Sequential verification tools for HardCaml.
Generates a NuSMV model from a HardCaml circuit.
let circuit = HardCamlAffrim.NuSMV..make "mytest" [ outputs ] [ properties ]
let () = NuSMV.write (output_string chan) circuit
In this backend a circuit is a combination of both outputs and properties expressed with the Props.CTL and Props.LTL modules.
The function NuSMV.make creates a circuit which ensures it includes all atomic propositions included in the properties.
open HardCamlAffirm
let equivalent f1 f2 input =
let out1 = f1 input in
let out2 = f2 input in
`CTL Props.CTL.(ag (p (out1 ==: out2)))
let circ = NuSMV.make "test_equiv" [] [ equivalent f1 f2 input ]

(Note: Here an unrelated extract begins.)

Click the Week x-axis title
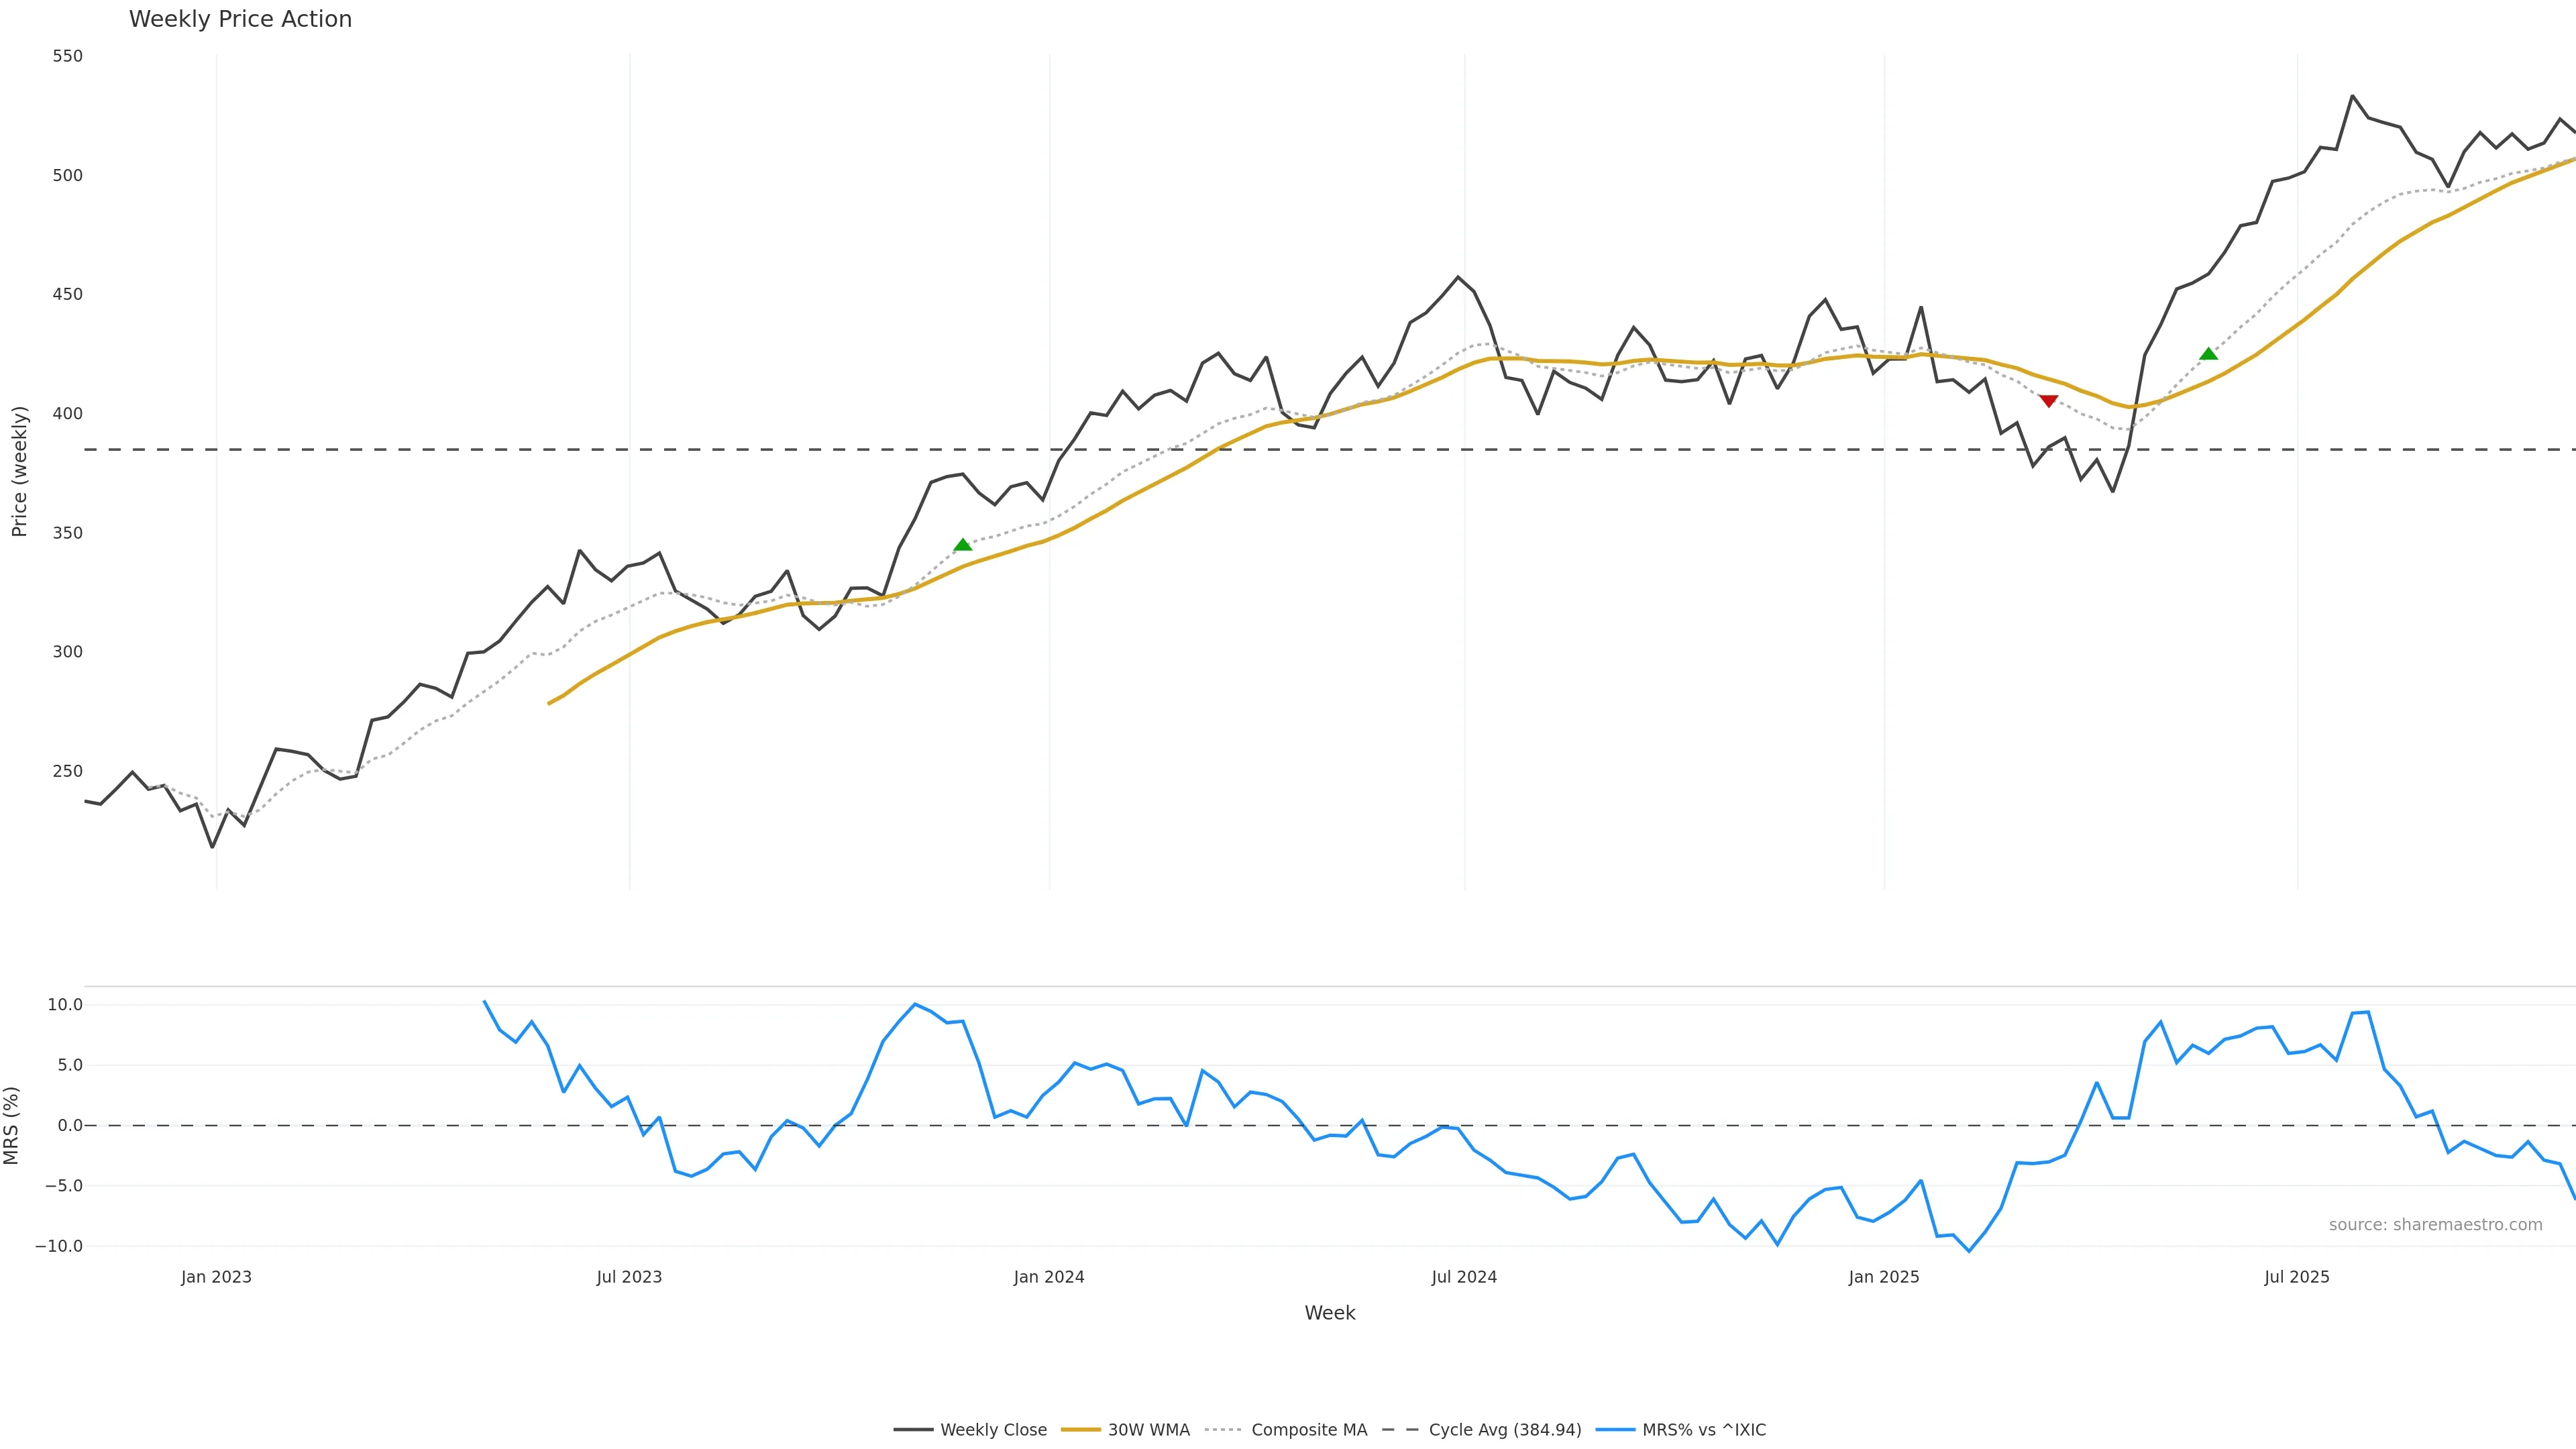Image resolution: width=2576 pixels, height=1449 pixels. (x=1329, y=1313)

let () = NuSMV.write print_string circ
Unrolls a circuit over k time steps and checks it against a LTL
property specification.
BMC is particularly useful for finding counter examples to a property
specifiction. Proving correctness is generally only possible up to
the bound k (although there are cases where infinite traces can
be proven due to state loops - in general this will only happen with
simple sequential circuits with a small state space).
Note that the functions in the Bmc module evaluate the LTL formula
as given (ie it is NOT negated as many other tools tend to do). To
find a counter-example (or prove!) a LTL property prop it should be
passed negated to these functions. If sat is returned then it
will provide a counterexample. If unsat is returned, then the
formula is either proved, or the bound is not large enough.
(* Generate properties from circuit *)
let ltl = Props.LTL.(g (f (p some_property_from_circuit)))
(* Run bounded model checker for 10 steps. If satisifiable display
result in waveform viewer. *)
let () = Waves.run @@ Bmc.run ~verbose:true ~k:10 (~: ltl)
If a counter example is found the result can be viewed with HardCamlWaveTerm.